**Work request:**
Go through the entries below and write each one out exactly.

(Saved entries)
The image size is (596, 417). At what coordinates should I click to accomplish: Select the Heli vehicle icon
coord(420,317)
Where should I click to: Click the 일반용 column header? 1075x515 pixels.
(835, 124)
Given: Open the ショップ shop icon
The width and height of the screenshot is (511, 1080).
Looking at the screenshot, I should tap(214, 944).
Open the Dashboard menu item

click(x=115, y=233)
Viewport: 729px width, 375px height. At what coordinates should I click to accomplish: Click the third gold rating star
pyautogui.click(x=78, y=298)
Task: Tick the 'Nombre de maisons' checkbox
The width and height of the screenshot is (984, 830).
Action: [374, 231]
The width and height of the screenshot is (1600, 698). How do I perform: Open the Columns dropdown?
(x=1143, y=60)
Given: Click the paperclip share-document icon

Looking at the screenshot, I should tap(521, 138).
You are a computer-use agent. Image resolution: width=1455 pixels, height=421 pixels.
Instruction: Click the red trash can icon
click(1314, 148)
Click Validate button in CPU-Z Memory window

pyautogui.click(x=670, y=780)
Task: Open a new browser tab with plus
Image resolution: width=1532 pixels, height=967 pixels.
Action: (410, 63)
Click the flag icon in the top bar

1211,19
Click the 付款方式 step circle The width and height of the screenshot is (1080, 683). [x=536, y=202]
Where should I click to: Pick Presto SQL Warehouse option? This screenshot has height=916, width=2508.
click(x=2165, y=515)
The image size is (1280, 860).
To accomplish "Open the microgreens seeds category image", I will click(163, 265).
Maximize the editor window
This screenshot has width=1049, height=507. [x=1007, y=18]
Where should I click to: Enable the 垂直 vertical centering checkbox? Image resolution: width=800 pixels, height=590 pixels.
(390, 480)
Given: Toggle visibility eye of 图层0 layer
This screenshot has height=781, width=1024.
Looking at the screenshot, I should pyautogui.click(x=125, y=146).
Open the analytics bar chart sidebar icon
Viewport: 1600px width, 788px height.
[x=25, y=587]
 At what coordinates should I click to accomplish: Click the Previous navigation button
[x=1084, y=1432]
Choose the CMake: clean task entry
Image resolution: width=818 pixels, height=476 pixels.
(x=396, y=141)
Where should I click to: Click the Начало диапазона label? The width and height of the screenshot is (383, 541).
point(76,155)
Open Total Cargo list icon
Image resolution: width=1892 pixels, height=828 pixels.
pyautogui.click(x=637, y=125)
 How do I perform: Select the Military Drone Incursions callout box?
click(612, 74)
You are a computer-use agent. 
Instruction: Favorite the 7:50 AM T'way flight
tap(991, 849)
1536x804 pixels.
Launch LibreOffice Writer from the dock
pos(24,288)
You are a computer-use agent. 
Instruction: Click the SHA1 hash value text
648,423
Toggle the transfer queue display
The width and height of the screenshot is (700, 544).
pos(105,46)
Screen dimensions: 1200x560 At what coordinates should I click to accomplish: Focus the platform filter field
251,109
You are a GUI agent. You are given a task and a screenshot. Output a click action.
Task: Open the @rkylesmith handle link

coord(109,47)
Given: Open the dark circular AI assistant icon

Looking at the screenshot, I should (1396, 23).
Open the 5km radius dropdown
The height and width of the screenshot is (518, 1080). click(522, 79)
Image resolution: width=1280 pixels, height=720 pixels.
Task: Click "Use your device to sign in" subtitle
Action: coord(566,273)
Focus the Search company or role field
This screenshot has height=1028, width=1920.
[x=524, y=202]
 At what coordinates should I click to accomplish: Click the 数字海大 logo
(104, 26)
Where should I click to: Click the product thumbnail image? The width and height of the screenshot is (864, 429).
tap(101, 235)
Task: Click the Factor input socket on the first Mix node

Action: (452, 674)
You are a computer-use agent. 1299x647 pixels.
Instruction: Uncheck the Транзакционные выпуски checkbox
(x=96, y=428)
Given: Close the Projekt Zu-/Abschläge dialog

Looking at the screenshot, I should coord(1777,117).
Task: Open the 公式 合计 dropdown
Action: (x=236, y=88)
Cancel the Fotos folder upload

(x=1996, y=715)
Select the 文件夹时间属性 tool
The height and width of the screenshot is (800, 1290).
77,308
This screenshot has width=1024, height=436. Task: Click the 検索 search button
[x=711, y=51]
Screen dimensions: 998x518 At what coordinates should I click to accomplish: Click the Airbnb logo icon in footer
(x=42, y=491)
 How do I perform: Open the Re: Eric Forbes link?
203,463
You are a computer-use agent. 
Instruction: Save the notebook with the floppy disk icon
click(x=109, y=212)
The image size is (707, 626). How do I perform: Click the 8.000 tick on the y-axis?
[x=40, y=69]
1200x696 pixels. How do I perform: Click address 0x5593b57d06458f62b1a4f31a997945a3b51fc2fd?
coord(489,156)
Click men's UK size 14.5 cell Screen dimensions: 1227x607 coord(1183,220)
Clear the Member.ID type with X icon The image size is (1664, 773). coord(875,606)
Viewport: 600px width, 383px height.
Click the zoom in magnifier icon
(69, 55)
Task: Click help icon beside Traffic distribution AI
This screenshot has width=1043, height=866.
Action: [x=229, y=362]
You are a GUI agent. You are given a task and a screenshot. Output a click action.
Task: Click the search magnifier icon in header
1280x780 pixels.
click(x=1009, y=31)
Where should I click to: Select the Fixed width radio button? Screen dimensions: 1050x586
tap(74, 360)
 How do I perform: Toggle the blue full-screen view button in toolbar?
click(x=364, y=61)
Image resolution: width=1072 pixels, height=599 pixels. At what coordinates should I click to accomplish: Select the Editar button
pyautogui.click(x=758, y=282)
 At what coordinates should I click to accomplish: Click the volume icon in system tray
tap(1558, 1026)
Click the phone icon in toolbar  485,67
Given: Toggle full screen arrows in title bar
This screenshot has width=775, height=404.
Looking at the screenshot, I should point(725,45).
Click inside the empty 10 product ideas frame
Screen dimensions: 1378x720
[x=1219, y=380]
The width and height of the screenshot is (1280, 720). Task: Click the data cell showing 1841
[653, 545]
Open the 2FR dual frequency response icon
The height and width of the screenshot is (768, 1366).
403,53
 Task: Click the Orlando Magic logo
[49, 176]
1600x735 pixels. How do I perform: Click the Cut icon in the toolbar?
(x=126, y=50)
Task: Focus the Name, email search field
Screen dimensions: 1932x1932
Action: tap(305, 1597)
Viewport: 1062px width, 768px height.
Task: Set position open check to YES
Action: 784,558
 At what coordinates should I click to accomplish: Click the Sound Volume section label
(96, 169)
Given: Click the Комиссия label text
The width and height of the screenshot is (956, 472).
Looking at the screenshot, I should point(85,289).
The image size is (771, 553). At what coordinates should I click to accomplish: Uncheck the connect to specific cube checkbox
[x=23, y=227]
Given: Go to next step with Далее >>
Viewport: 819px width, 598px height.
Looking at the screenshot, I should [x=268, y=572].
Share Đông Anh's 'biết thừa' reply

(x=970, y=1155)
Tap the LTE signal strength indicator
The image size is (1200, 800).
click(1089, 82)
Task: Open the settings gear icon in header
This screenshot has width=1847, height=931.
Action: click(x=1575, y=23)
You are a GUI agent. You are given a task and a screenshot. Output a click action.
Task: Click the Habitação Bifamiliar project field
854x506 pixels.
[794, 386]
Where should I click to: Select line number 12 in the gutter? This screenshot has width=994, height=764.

**Your solution:**
The image size is (596, 417). At what coordinates should I click to accomplish: Select the Heli vehicle icon
coord(420,317)
Where should I click to: Click the 일반용 column header? 1075x515 pixels.
(835, 124)
Given: Open the ショップ shop icon
The width and height of the screenshot is (511, 1080).
Looking at the screenshot, I should tap(214, 944).
Open the Dashboard menu item

click(x=115, y=233)
Viewport: 729px width, 375px height. At what coordinates should I click to accomplish: Click the third gold rating star
pyautogui.click(x=78, y=298)
Task: Tick the 'Nombre de maisons' checkbox
The width and height of the screenshot is (984, 830).
Action: [374, 231]
The width and height of the screenshot is (1600, 698). How do I perform: Open the Columns dropdown?
(x=1143, y=60)
Given: Click the paperclip share-document icon

Looking at the screenshot, I should tap(521, 138).
You are a computer-use agent. Image resolution: width=1455 pixels, height=421 pixels.
Instruction: Click the red trash can icon
click(1314, 148)
Click Validate button in CPU-Z Memory window

pyautogui.click(x=670, y=780)
Task: Open a new browser tab with plus
Image resolution: width=1532 pixels, height=967 pixels.
Action: (410, 63)
Click the flag icon in the top bar

1211,19
Click the 付款方式 step circle The width and height of the screenshot is (1080, 683). [x=536, y=202]
Where should I click to: Pick Presto SQL Warehouse option? This screenshot has height=916, width=2508.
click(x=2165, y=515)
The image size is (1280, 860).
To accomplish "Open the microgreens seeds category image", I will click(163, 265).
Maximize the editor window
This screenshot has width=1049, height=507. [x=1007, y=18]
Where should I click to: Enable the 垂直 vertical centering checkbox? Image resolution: width=800 pixels, height=590 pixels.
(390, 480)
Given: Toggle visibility eye of 图层0 layer
This screenshot has height=781, width=1024.
Looking at the screenshot, I should pyautogui.click(x=125, y=146).
Open the analytics bar chart sidebar icon
Viewport: 1600px width, 788px height.
[x=25, y=587]
 At what coordinates should I click to accomplish: Click the Previous navigation button
[x=1084, y=1432]
Choose the CMake: clean task entry
Image resolution: width=818 pixels, height=476 pixels.
(x=396, y=141)
Where should I click to: Click the Начало диапазона label? The width and height of the screenshot is (383, 541).
point(76,155)
Open Total Cargo list icon
Image resolution: width=1892 pixels, height=828 pixels.
pyautogui.click(x=637, y=125)
 How do I perform: Select the Military Drone Incursions callout box?
click(612, 74)
You are a computer-use agent. 
Instruction: Favorite the 7:50 AM T'way flight
tap(991, 849)
1536x804 pixels.
Launch LibreOffice Writer from the dock
pos(24,288)
You are a computer-use agent. 
Instruction: Click the SHA1 hash value text
648,423
Toggle the transfer queue display
The width and height of the screenshot is (700, 544).
pos(105,46)
Screen dimensions: 1200x560 At what coordinates should I click to accomplish: Focus the platform filter field
251,109
You are a GUI agent. You are given a task and a screenshot. Output a click action.
Task: Open the @rkylesmith handle link

coord(109,47)
Given: Open the dark circular AI assistant icon

Looking at the screenshot, I should (1396, 23).
Open the 5km radius dropdown
The height and width of the screenshot is (518, 1080). click(522, 79)
Image resolution: width=1280 pixels, height=720 pixels.
Task: Click "Use your device to sign in" subtitle
Action: coord(566,273)
Focus the Search company or role field
This screenshot has height=1028, width=1920.
[x=524, y=202]
 At what coordinates should I click to accomplish: Click the 数字海大 logo
(104, 26)
Where should I click to: Click the product thumbnail image? The width and height of the screenshot is (864, 429).
tap(101, 235)
Task: Click the Factor input socket on the first Mix node

Action: (452, 674)
You are a computer-use agent. 1299x647 pixels.
Instruction: Uncheck the Транзакционные выпуски checkbox
(x=96, y=428)
Given: Close the Projekt Zu-/Abschläge dialog

Looking at the screenshot, I should coord(1777,117).
Task: Open the 公式 合计 dropdown
Action: (x=236, y=88)
Cancel the Fotos folder upload

(x=1996, y=715)
Select the 文件夹时间属性 tool
The height and width of the screenshot is (800, 1290).
77,308
This screenshot has width=1024, height=436. Task: Click the 検索 search button
[x=711, y=51]
Screen dimensions: 998x518 At what coordinates should I click to accomplish: Click the Airbnb logo icon in footer
(x=42, y=491)
 How do I perform: Open the Re: Eric Forbes link?
203,463
You are a computer-use agent. 
Instruction: Save the notebook with the floppy disk icon
click(x=109, y=212)
The image size is (707, 626). How do I perform: Click the 8.000 tick on the y-axis?
[x=40, y=69]
1200x696 pixels. How do I perform: Click address 0x5593b57d06458f62b1a4f31a997945a3b51fc2fd?
coord(489,156)
Click men's UK size 14.5 cell Screen dimensions: 1227x607 coord(1183,220)
Clear the Member.ID type with X icon The image size is (1664, 773). coord(875,606)
Viewport: 600px width, 383px height.
Click the zoom in magnifier icon
(69, 55)
Task: Click help icon beside Traffic distribution AI
This screenshot has width=1043, height=866.
Action: [x=229, y=362]
You are a GUI agent. You are given a task and a screenshot. Output a click action.
Task: Click the search magnifier icon in header
1280x780 pixels.
click(x=1009, y=31)
Where should I click to: Select the Fixed width radio button? Screen dimensions: 1050x586
tap(74, 360)
 How do I perform: Toggle the blue full-screen view button in toolbar?
click(x=364, y=61)
Image resolution: width=1072 pixels, height=599 pixels. At what coordinates should I click to accomplish: Select the Editar button
pyautogui.click(x=758, y=282)
 At what coordinates should I click to accomplish: Click the volume icon in system tray
tap(1558, 1026)
Click the phone icon in toolbar  485,67
Given: Toggle full screen arrows in title bar
This screenshot has width=775, height=404.
Looking at the screenshot, I should point(725,45).
Click inside the empty 10 product ideas frame
Screen dimensions: 1378x720
[x=1219, y=380]
The width and height of the screenshot is (1280, 720). Task: Click the data cell showing 1841
[653, 545]
Open the 2FR dual frequency response icon
The height and width of the screenshot is (768, 1366).
403,53
 Task: Click the Orlando Magic logo
[49, 176]
1600x735 pixels. How do I perform: Click the Cut icon in the toolbar?
(x=126, y=50)
Task: Focus the Name, email search field
Screen dimensions: 1932x1932
Action: tap(305, 1597)
Viewport: 1062px width, 768px height.
Task: Set position open check to YES
Action: 784,558
 At what coordinates should I click to accomplish: Click the Sound Volume section label
(96, 169)
Given: Click the Комиссия label text
The width and height of the screenshot is (956, 472).
Looking at the screenshot, I should point(85,289).
The image size is (771, 553). At what coordinates should I click to accomplish: Uncheck the connect to specific cube checkbox
[x=23, y=227]
Given: Go to next step with Далее >>
Viewport: 819px width, 598px height.
Looking at the screenshot, I should [x=268, y=572].
Share Đông Anh's 'biết thừa' reply

(x=970, y=1155)
Tap the LTE signal strength indicator
The image size is (1200, 800).
click(1089, 82)
Task: Open the settings gear icon in header
This screenshot has width=1847, height=931.
Action: click(x=1575, y=23)
You are a GUI agent. You are given a task and a screenshot. Output a click action.
Task: Click the Habitação Bifamiliar project field
854x506 pixels.
[794, 386]
Where should I click to: Select line number 12 in the gutter? This screenshot has width=994, height=764.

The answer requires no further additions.